Now we can make our List:

pub struct List<T> {
    left: Stack<T>,
    right: Stack<T>,
}

impl<T> List<T> {
    fn new() -> Self {
        List { left: Stack::new(), right: Stack::new() }
    }
}

And we can do the usual stuff:

pub fn push_left(&mut self, elem: T) { self.left.push(elem) }
pub fn push_right(&mut self, elem: T) { self.right.push(elem) }
pub fn pop_left(&mut self) -> Option<T> { self.left.pop() }
pub fn pop_right(&mut self) -> Option<T> { self.right.pop() }
pub fn peek_left(&self) -> Option<&T> { self.left.peek() }
pub fn peek_right(&self) -> Option<&T> { self.right.peek() }
pub fn peek_left_mut(&mut self) -> Option<&mut T> { self.left.peek_mut() }
pub fn peek_right_mut(&mut self) -> Option<&mut T> { self.right.peek_mut() }

But most interestingly, we can walk around!

pub fn go_left(&mut self) -> bool {
    self.left.pop_node().map(|node| {
        self.right.push_node(node);
    }).is_some()
}

pub fn go_right(&mut self) -> bool {
    self.right.pop_node().map(|node| {
        self.left.push_node(node);
    }).is_some()
}

We return booleans here as just a convenience to indicate whether we actually managed to move. Now let's test this baby out:

#[cfg(test)]
mod test {
    use super::List;

    #[test]
    fn walk_aboot() {
        let mut list = List::new();             // [_]

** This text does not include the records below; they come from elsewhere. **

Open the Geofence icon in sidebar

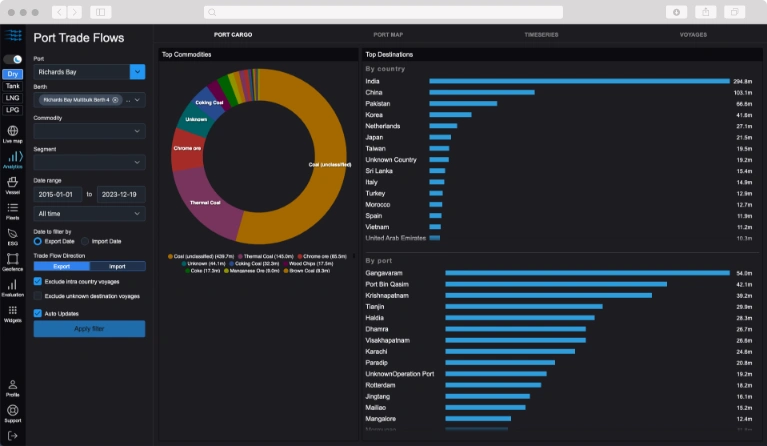13,259
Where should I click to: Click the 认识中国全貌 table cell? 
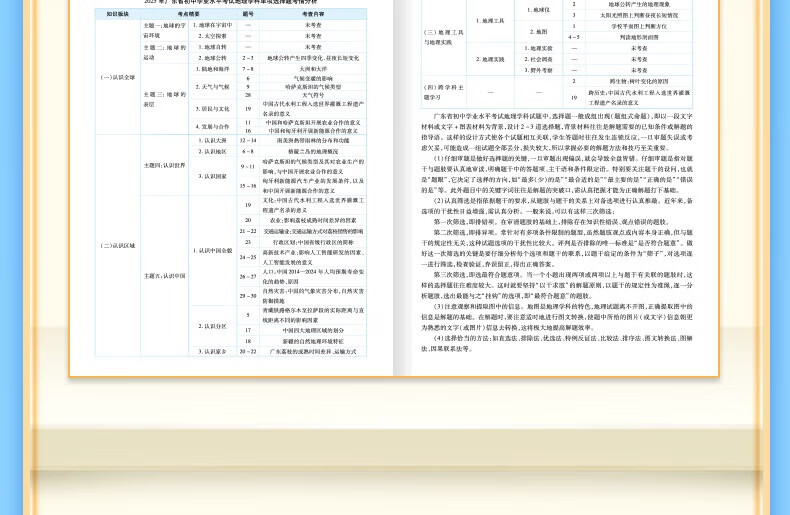(214, 250)
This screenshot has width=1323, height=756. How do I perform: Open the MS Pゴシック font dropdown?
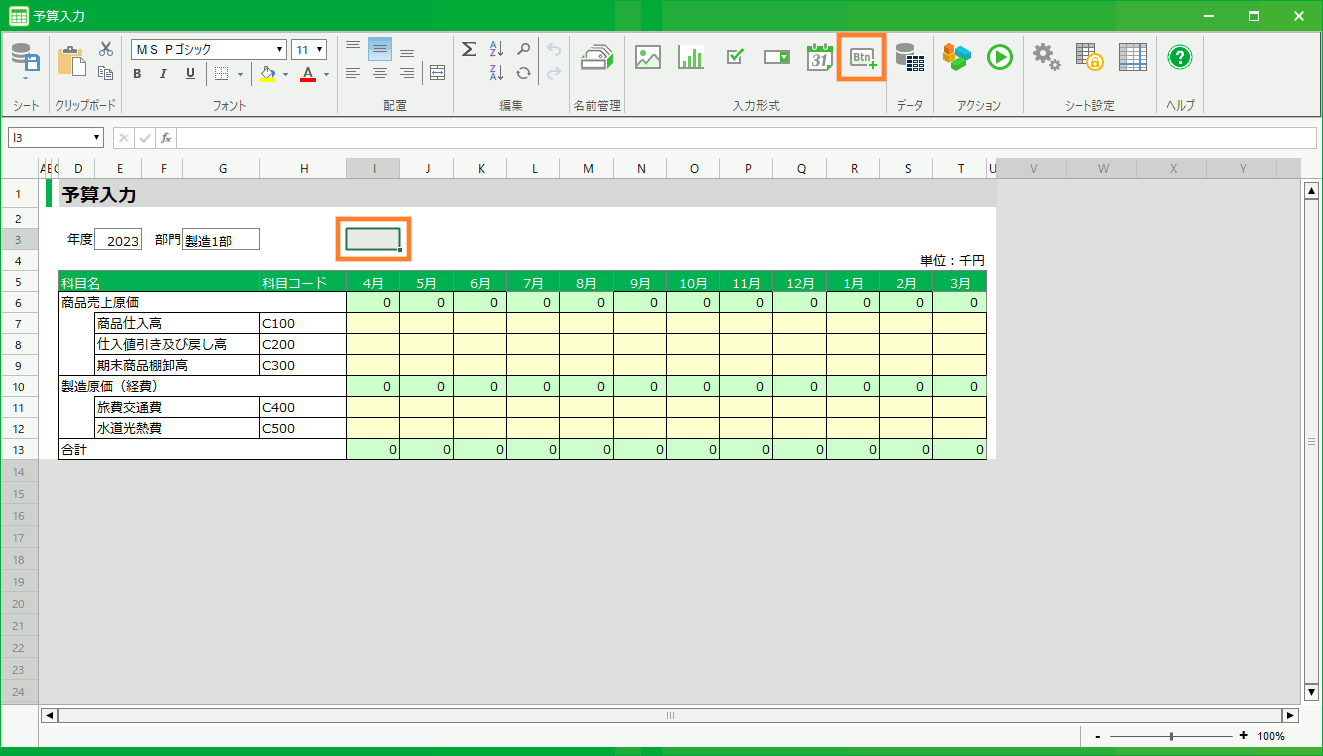(280, 50)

        list.push_left(0);                      // [0,_]
        list.push_right(1);                     // [0, _, 1]
        assert_eq!(list.peek_left(), Some(&0));
        assert_eq!(list.peek_right(), Some(&1));

        list.push_left(2);                      // [0, 2, _, 1]
        list.push_left(3);                      // [0, 2, 3, _, 1]
        list.push_right(4);                     // [0, 2, 3, _, 4, 1]

        while list.go_left() {}                 // [_, 0, 2, 3, 4, 1]

        assert_eq!(list.pop_left(), None);
        assert_eq!(list.pop_right(), Some(0));  // [_, 2, 3, 4, 1]
        assert_eq!(list.pop_right(), Some(2));  // [_, 3, 4, 1]

        list.push_left(5);                      // [5, _, 3, 4, 1]
        assert_eq!(list.pop_right(), Some(3));  // [5, _, 4, 1]
        assert_eq!(list.pop_left(), Some(5));   // [_, 4, 1]
        assert_eq!(list.pop_right(), Some(4));  // [_, 1]
        assert_eq!(list.pop_right(), Some(1));  // [_]

        assert_eq!(list.pop_right(), None);
        assert_eq!(list.pop_left(), None);

    }
}
> cargo test

     Running target/debug/lists-5c71138492ad4b4a

running 16 tests
test fifth::test::into_iter ... ok
test fifth::test::basics ... ok
test fifth::test::iter ... ok
test fifth::test::iter_mut ... ok
test fourth::test::into_iter ... ok
test fourth::test::basics ... ok
test fourth::test::peek ... ok
test first::test::basics ... ok
test second::test::into_iter ... ok
test second::test::basics ... ok
test second::test::iter ... ok
test second::test::iter_mut ... ok
test third::test::basics ... ok
test third::test::iter ... ok
test second::test::peek ... ok
test silly1::test::walk_aboot ... ok

test result: ok. 16 passed; 0 failed; 0 ignored; 0 measured

This is an extreme example of a finger data structure, where we maintain some kind of finger into the structure, and as a consequence can support operations on locations in time proportional to the distance from the finger.

We can make very fast changes to the list around our finger, but if we want to make changes far away from our finger we have to walk all the way over there. We can permanently walk over there by shifting the elements from one stack to the other, or we could just walk along the links with an &mut temporarily to do the changes. However the &mut can never go back up the list, while our finger can!